Once the war ended, FMB personnel slowly returned. However, civil war soon broke out between Arabs and Jews living in the British Mandate of Palestine. Thousands of Palestinians fled their homes and sought refuge in other cities, including Nazareth. FMB workers and local Baptists in Nazareth established the George W. Truett Home to care for many of the orphans who came to the city. At the same time, they reopened NBS to provide Christian education for the children in the home and for refugee families in the area.
Since then, Nazareth Baptist School has continued to excel as a witness to the gospel in the educational arena. The national Ministry of Education considers NBS one of the top schools in Israel.

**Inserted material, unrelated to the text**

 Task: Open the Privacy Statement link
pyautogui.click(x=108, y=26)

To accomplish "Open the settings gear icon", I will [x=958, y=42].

Now at its new milestone, what began as a partnership between national and foreign believers is now “a locally owned and operated lighthouse of the gospel in a difficult region of the world,” said Dale Thorne, a former FMB representative in Israel who served as the school’s general director from 1967-83.
Thorne anticipates the transfer will enable Nazareth Baptist School to continue to engage in top quality education as well as effective spiritual ministry. NBS hopes to establish more partnerships with churches and Christian schools worldwide to supply financial support, leadership training and ministry opportunities.
(EDITOR’S NOTE – Brian Andrews is a writer for IMB based in the Middle East. To learn more about the Nazareth Baptist School or visit the campus, go to friendsofnazareth.org or contact Botrus Mansour at [email protected].)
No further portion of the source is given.